デザインパターン入門 | Proxy(プロキシー)パターン
デザインパターンの1つ「Proxy(プロキシー)」パターンは、処理の「代理」をテーマにしたデザインパターンです。
「代理」ということは「代理してもらっている人(本人)」が存在しています。
これらの登場人物がどのように関連しあってプログラムが動いていくのかに注目しながら、「Proxy(プロキシー)」パターンについて見ていきましょう。
「Proxy(プロキシー)」パターンに登場するクラス・インターフェース
今回ご説明を行う「Proxy(プロキシー)」パターンの事例では、下図のようなクラス・インターフェースを作成していきます。

「従業員(Employee)」とその「上司(Boss)」と「決済機能」を表すインターフェースである「Settlementing」があります。
「Employee」クラスも「Boss」クラスも決済業務を行うことができるため、「Settlementing」インターフェースを実装しています。
public interface Settlementing {
void settlement(); //通常決済を行う
void creditSettlement(); //クレジット決済を行う
}
そして、「従業員」はまだ新人のため、「通常決済」は行うことができますが、「クレジット決済」が行えないとします。
もしお客さんから「クレジット決済」を頼まれた場合、新人従業員は対応できないため、上司に依頼することになります。
このように、新人従業員でもできる決済業務は新人従業員(代理人)が行い、新人従業員ができない決済業務は上司(本人)が行うという処理構造となっています。

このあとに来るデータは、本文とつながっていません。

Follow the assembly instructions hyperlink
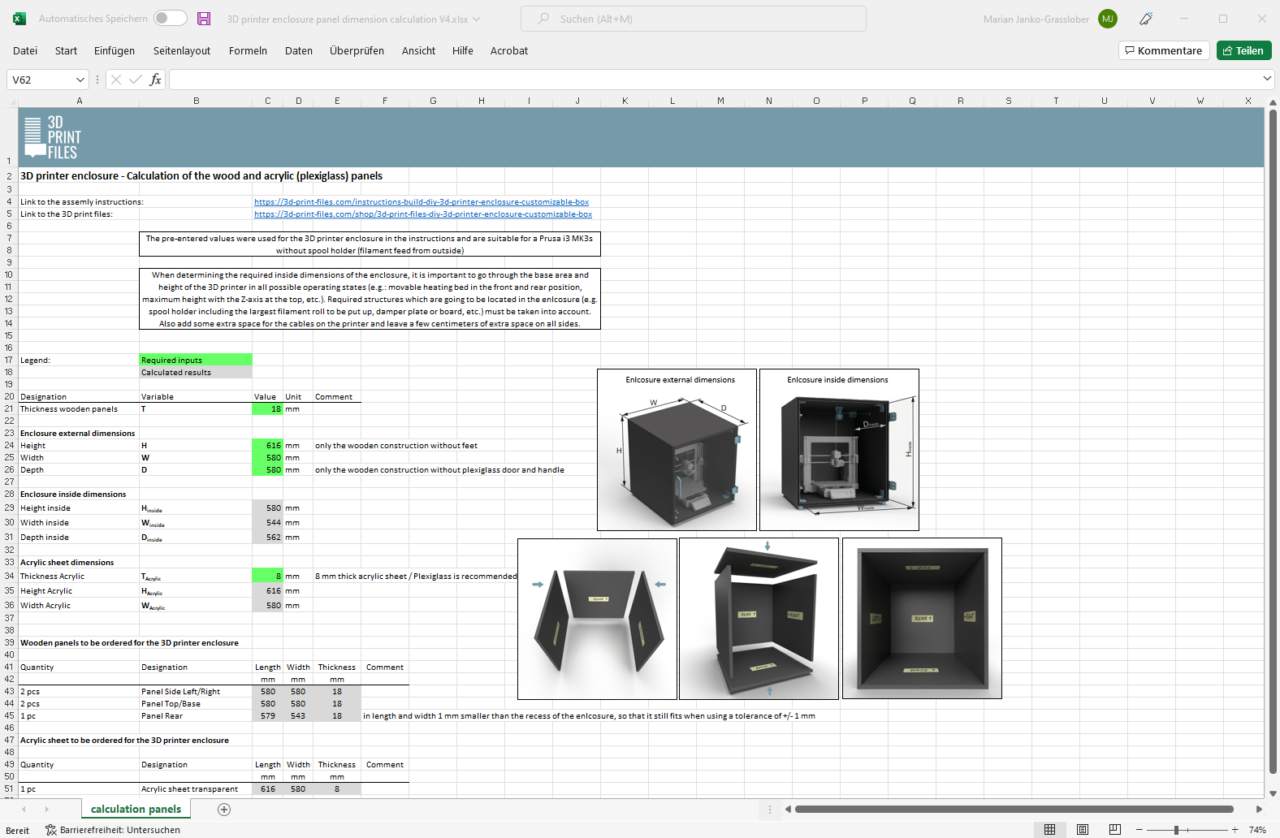This screenshot has height=838, width=1280. tap(421, 201)
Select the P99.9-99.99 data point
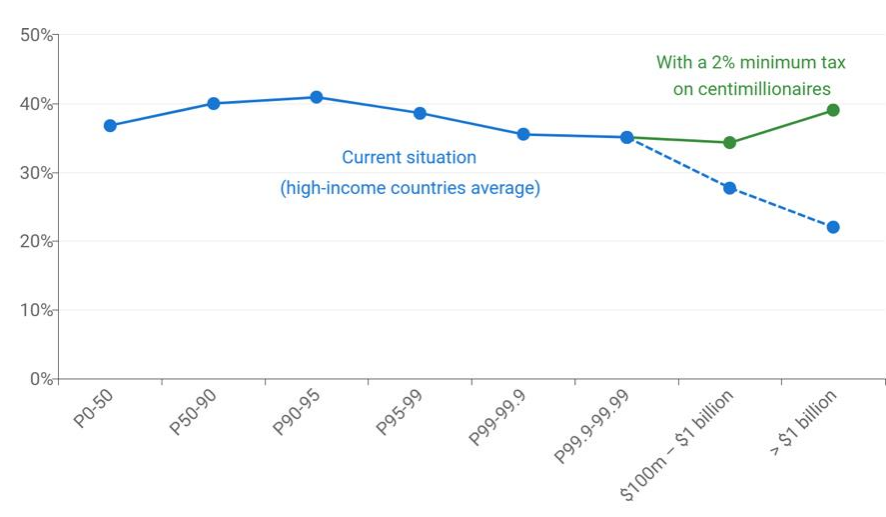Viewport: 886px width, 517px height. (x=627, y=137)
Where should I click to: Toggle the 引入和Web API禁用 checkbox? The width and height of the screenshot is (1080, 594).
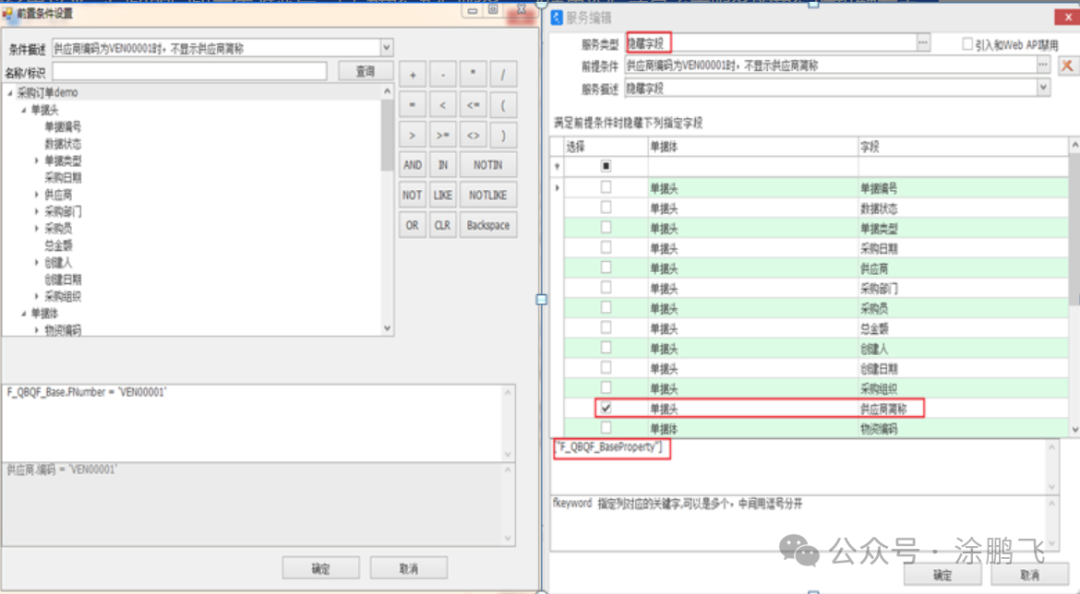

「Employee(従業員)」クラスは、下記のようになります。
public class Employee implements Settlementing{
private Boss boss = null;
//通常決済を行う
@Override
public void settlement() {
System.out.println("商品の決済を行いました。");
}
//クレジット決済を行う
@Override
public void creditSettlement() {
if(boss == null) {
this.boss = new Boss();
}
boss.creditSettlement();
}
}
「Employee」クラスには、「boss」フィールドがあり、お客さんから「クレジット決済」を依頼された場合に「Boss」クラスのインスタンスを作って格納しておき、次回また「クレジット決済」を依頼された場合にはこのフィールドのインスタンスを利用します。
「Employee」クラスでは、「クレジット決済」を行えないため、「creditSettlement」の内部では、「Boss」クラスのインスタンスに依頼し、「クレジット決済」行っています。
「Employee」クラスは「代理人」の役割を持っているクラスですので、「できる処理」のみを行い、「できない処理」は本人のクラスへ処理を依頼します。
そして、「Boss」クラスは下記のようになります。
public class Boss implements Settlementing{
@Override
public void settlement() {
System.out.println("商品の決済を行いました。");
}
@Override
public void creditSettlement() {
System.out.println("商品のクレジット決済を行いました。");
}
}
「Boss」クラスは、「通常決済」も「クレジット決済」も行うことができる「本人」のクラスです。
「プロキシー(代理)」のイメージを掴んでいくことが、このパターンの理解には大切ですので、どのクラスがどのクラスの「代理」となっているのかに注目してみてください。
「Proxy(プロキシー)」パターンのプログラムの実行
これまでにご紹介したクラスを利用して実行するプログラムは下記のようになります。
public class Main {
public static void main(String[] args) {
// Employeeクラスのインスタンスを生成
Employee empl = new Employee();
// 「通常決済」を実行
empl.settlement();
// 「クレジット決済」を実行
empl.creditSettlement();
}
}
実行結果は下記のようになります。
商品の決済を行いました。 商品のクレジット決済を行いました。
プログラムの実行時は「Employee」クラスしか利用していないのがわかりますね。
このように何かの処理の「代理」を行いたいときに「Proxy(プロキシー)」パターンを使うことができます。
これまでに書いたプログラムや現在書いているプログラムに「Proxy(プロキシー)」パターンを使うことができる部分がないかを探してみてはいかがでしょうか。